Government: Your money, my money

A stick up, basically

SAIPAN Chamber of Commerce and HANMI officers met with House members recently to follow up on a letter that the business organizations sent last month to the governor, the congressional delegate, and the Legislature’s presiding officers. The letter was about the precarious state of the local economy — the CNMI government’s primary source of local revenue — and how it could be addressed.

“All our numbers are way down,” the business leaders told lawmakers. “When you have a group of your largest investors on the island suffering like this that also translates…into employment reduction of hours, reduction of ordering food for the buffet, reduction of car rentals — you name it, the entire value chain is impacted,” which means significantly less tax revenue for the government.

According to a small-business owner, “I’m hurting…. I’m down 25%. I don’t know how long I can last. Honestly, I really don’t know how long I can hold on. At a 25% reduction in sales and [as a small] business, I don’t have a big line of credit.”

Now here’s another big problem. Tourism is the CNMI’s only industry, and  arrivals are about 64% down compared to what they were before Yutu and the pandemic. But current CNMI government spending is not 64% down.

FY 2018 budget: $145.26 million available for government appropriation.

FY 2024 budget: $119.19 million available for government appropriation.

Which is a decrease of about 18% only.

And as the governor has pointed out, $119.19 million is not enough. He wants lawmakers to pass tax-hike measures to prevent a $9.1 million shortfall.

Now if a household or a business entity is not earning enough it would make painful adjustments. But if government is in a financial hole (of its own making), it expects you to make painful adjustments.

A pivot…to a larger financial black hole

HANMI also informed lawmakers that MVA is already “doing everything under the sun,” to revive the Japan market. “I can assure you that there isn’t a play they haven’t ran if we’re talking in football terms. I mean, they’ve gone through the entire playbook and there’s just nothing short of subsidizing travel because of the foreign exchange being so weak,” referring to the Japanese yen vis a vis the U.S. dollar. There were over 2,000 arrivals from Japan in 2022, but HANMI said the market may finally show signs of improvement…in 2025.

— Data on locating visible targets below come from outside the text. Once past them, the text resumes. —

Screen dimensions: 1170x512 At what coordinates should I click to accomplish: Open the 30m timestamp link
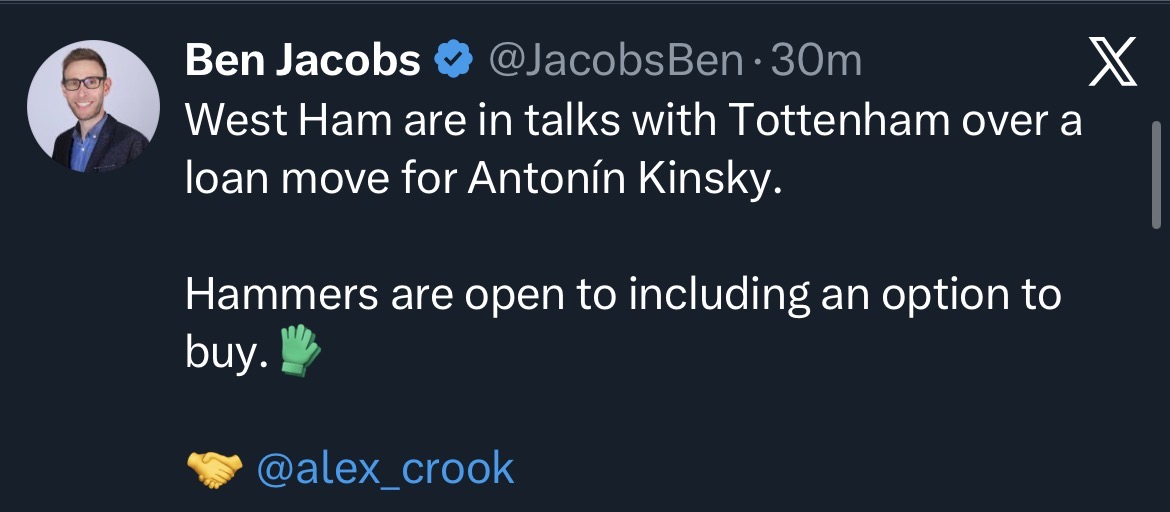[816, 62]
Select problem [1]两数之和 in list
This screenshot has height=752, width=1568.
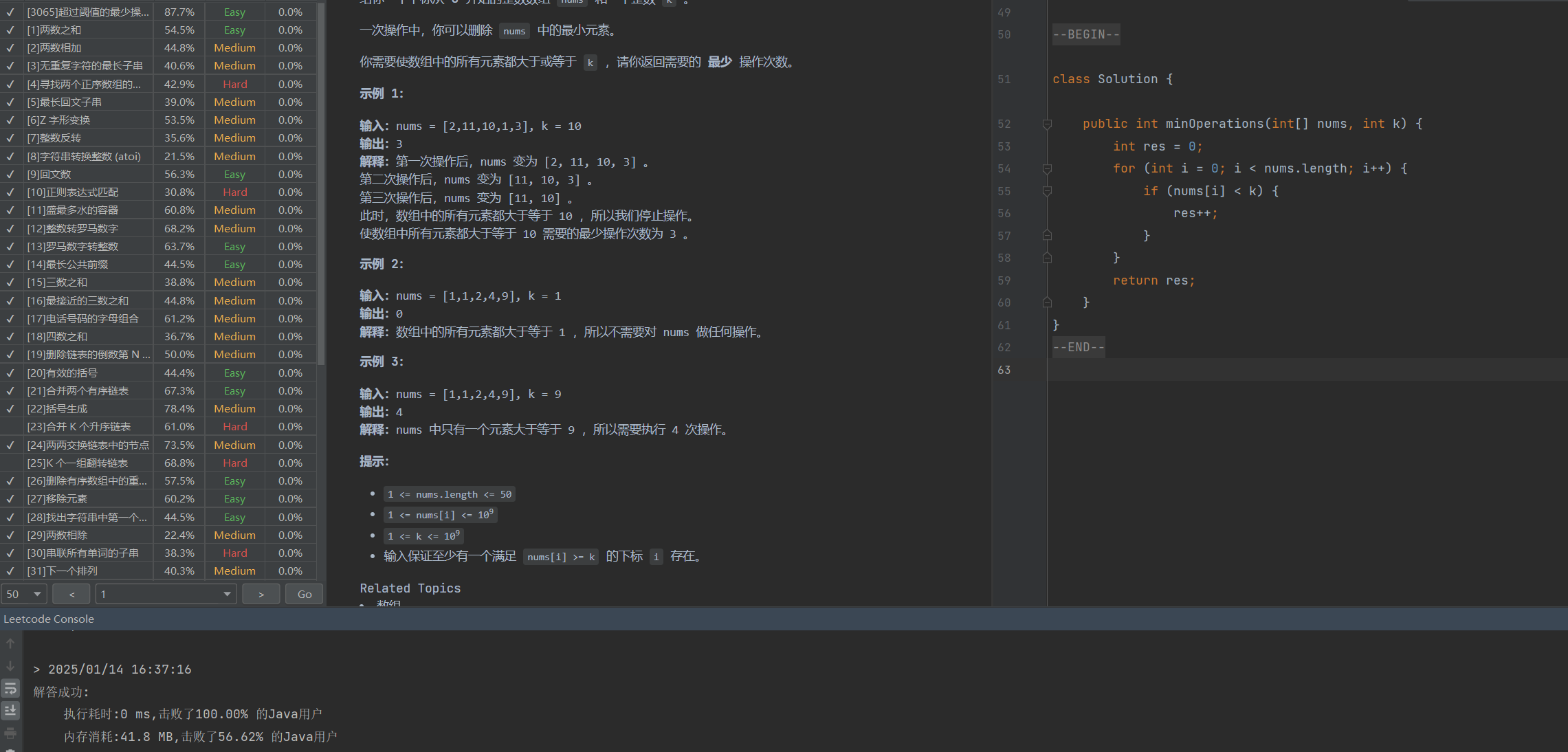click(x=54, y=30)
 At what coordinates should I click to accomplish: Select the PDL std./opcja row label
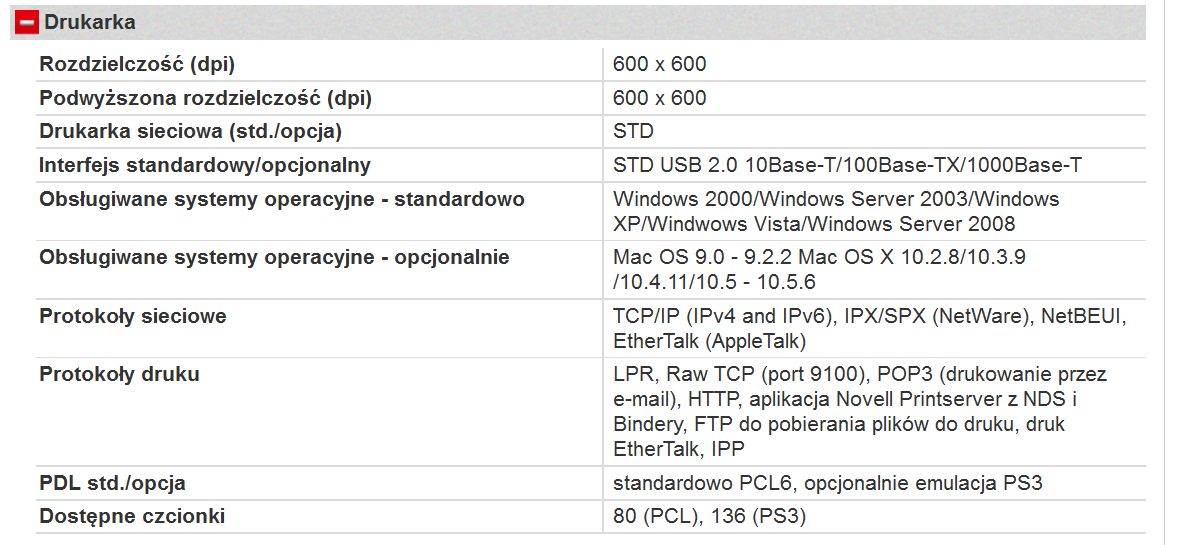pyautogui.click(x=112, y=484)

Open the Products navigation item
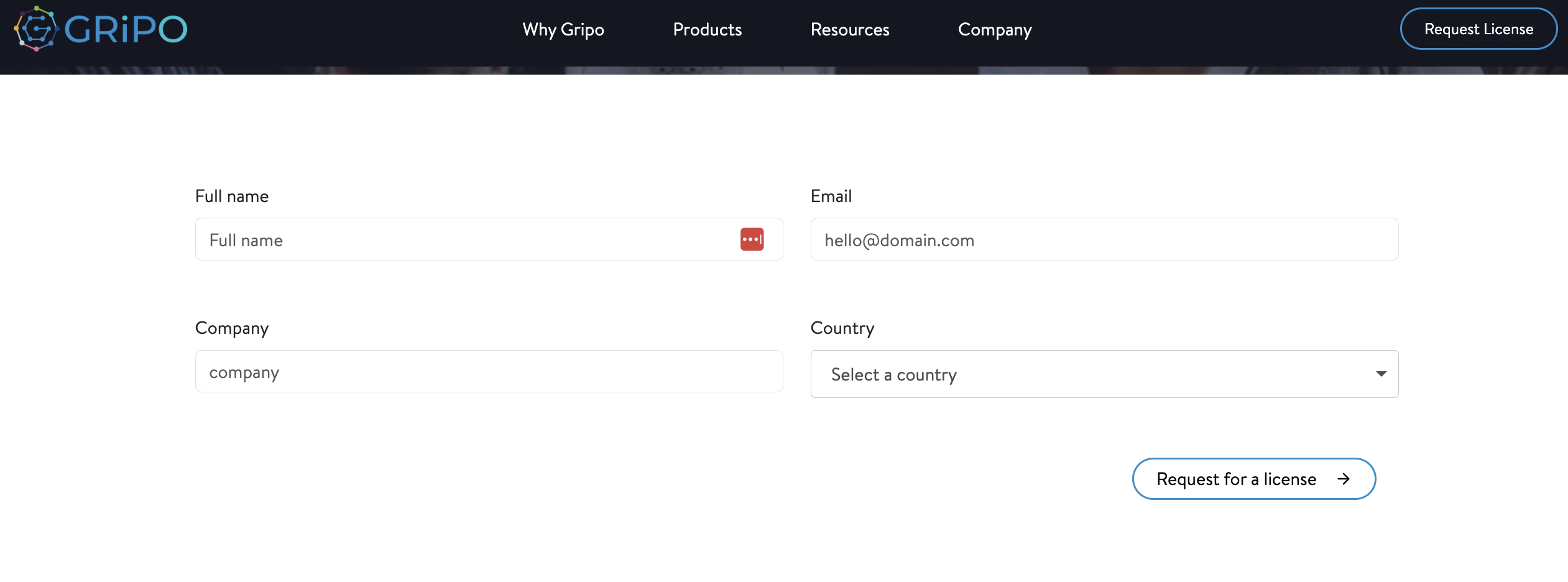pyautogui.click(x=707, y=29)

What about Taiwan? Each year, about 30,000 Taiwanese visited Guam before the pandemic. The number may include the Taiwanese who reside in Guam.  And these are the two countries — Japan and Taiwan — that are supposed to provide the CNMI with enough tourists, as soon as possible, to “offset” the loss of over 185,000 Chinese tourists who visited the Commonwealth in 2019.

The governor is also hoping that the feds and/or the U.S. military would provide enough money to make up for the loss of the CNMI’s second largest tourism market.

Meanwhile, as we wait for manna from federal heaven, what then? We pay higher fees and taxes?

What about the CNMI government significantly reducing its expenditures, for once, to reflect its current and actual revenue collection in this bad economy?

What the NMI needs

“WE need all [tourism] markets,” the business leaders told House members. And “all” includes China. To quote U.S. Commerce Secretary Gina Raimondo, the restoration of the U.S. as an approved destination for travelers from China “is a significant win for the U.S. travel and tourism industry.” She noted that before Covid, as many as 3 million Chinese travelers visited the United States annually, contributing more than $30 billion to the U.S. economy. “We look forward to once again welcoming Chinese group travel to the United States,” she added.

The governor said his “pivot from China” policy will advance U.S. national interests in the Pacific region. But surely that doesn’t mean that Chinese tourists can no longer visit the CNMI.

As the chamber and HANMI have pointed out in their letter to the governor, “excluding Chinese tourists as the primary strategy for greater resilience against geopolitical threats is at odds with current American foreign policy…. Destinations like Los Angeles…have led delegations alongside the California Tourism Board to rebuild the [China] market that represented the top market for LA tourism  prior to the pandemic.” Moreover, Secretary  Raimondo’s visit to China “joins with  recent diplomatic  dialogues with China led by U.S. Secretary of the Treasury Janet Yellen, [Senate] Majority Leader…Chuck Schumer, and the announced meeting  to be held in San Francisco between  Chinese leader Xi Jinping and President Joseph Biden. These meetings  have brought to light our country’s policy with  relation  to interactions with  China, with Secretary Yellen remarking that ‘We do not see our relationship in terms  of great power  conflict…we do not seek to decouple [our economies].’ ”

In an interview in August, the governor told reporters that he was not saying that tourism activities from China should stop. “If they come, that’s great,” he was quoted as saying.

OK then. But again, if the governor refuses to tap an already existing tourism market, then the recovery of the industry will not be fast enough to provide the government with the revenue it needs now. The government should then reduce its spending and not impose additional burdens on taxpayers.